Closed lostmygithubaccount closed 2 months ago
possibly could build off of https://github.com/laughingman7743/PyAthena? I remember suggesting this a long time ago but there were concerns on how it would be able to be tested without you know, having an AWS account in CI ect
This feature would be valuable to me too. It'd probably be good to reuse functionality that's already common and built out in other AWS maintained packages.
For example, the AWS SDK for Pandas uses boto3 sessions for authentication. The authentication there includes a default session which will is a nice feature to connect to AWS so long as the environment is configured to work with other AWS tools like their AWS CLI. I tend to rely on the priority search authentication in there to autoload from a credentials/config file made with the AWS CLI to refresh any session tokens, but I know others may prefer refreshing standardized environment variables for AWS authentication instead.

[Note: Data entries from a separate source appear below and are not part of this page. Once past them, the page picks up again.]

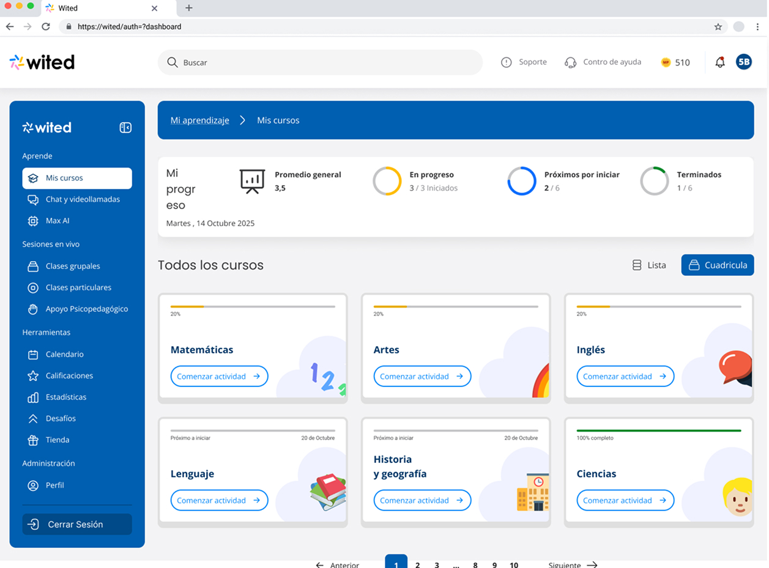
Task: Select page 2 in pagination
Action: (x=417, y=564)
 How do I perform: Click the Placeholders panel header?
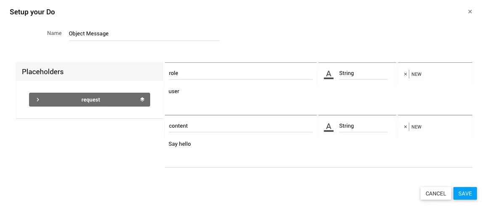(x=89, y=72)
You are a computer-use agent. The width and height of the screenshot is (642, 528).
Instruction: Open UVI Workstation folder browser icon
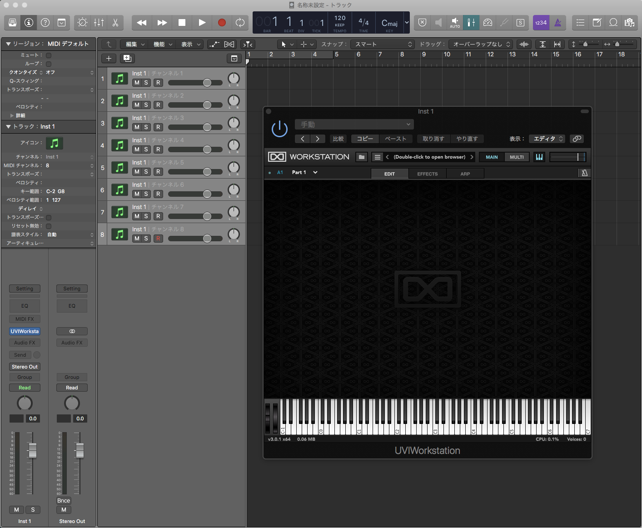pyautogui.click(x=362, y=157)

One other pro for using this approach is that the config/credentials files used by boto3 sessions are also what pyarrow implemented for it's authentication into AWS and reading/writing parquet files to S3. So this may work nicely with the to_parquet/read_parquet and s3 file systems as well. Similarly it's what PyAthena mentioned above also uses. In practice this is also just nice to work with in my experience - get the aws authentication working once, and then I can use the same configs for multiple packages (AWS SDK for Pandas, PyArrow, boto3, PyAthena, etc)

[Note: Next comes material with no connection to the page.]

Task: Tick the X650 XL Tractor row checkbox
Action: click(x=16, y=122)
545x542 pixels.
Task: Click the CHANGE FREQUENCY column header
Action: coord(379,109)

Separate from the authentication topic...the AWS SDK for Pandas might make for a good SQL backend for Athena as well, as it implements the standard SQL operators directly in the Athena and Glue services. Likely that'd mean that the Ibis connection object would need to cover some config options, with the main one being different approaches in how to handle getting data from AWS back to the Python session that have a big impact on performance. But if all we need is authentication, then the SQL dialects in Trino (what Athena is based on) ought to get us pretty close too.
Hope the references above are helpful if this gets picked up, thanks!

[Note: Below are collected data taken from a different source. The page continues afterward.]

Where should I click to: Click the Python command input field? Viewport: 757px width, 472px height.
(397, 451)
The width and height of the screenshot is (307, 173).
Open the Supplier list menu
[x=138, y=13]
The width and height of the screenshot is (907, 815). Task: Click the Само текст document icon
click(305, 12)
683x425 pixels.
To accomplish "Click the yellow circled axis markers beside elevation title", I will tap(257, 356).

Agreed that we should work towards making it easier to add support for backends that are ostensibly derivative of existing systems.
It's very likely that we won't get to this until after #7580 (or a sequence of its changes) are merged and released, as we'd like to get away from sqlalchemy before supporting more backends.
If someone wants to try handing a pyathena
DB-API connection object to the trino.from_connection
constructor and see if that's tractable, we can look at what else might be required to make this work. The docs on PyAthena reference dumping query results as CSV to a bucket and then downloading that CSV -- if that's the pattern, we would probably hold off on adding this until there is proper ADBC support.
Consider how to support generic AWS authentication and backends for services, namely but not limited to Athena
Hi @lostmygithubaccount ,
Thanks for the reply and sorry for the delayed response here, I was bit occupied with other work so couldn't able spend time on this.
I had a look at the postgresql backends, but wondering about making a connection to athena using postgresql. At the moment All I have is aws credentials like AccessKeyId and SecretAccessKey. I am not sure how to pass these in the args.
If possible, could you please post a sample code snippet to make a connection to aws athena using postgresql backend ?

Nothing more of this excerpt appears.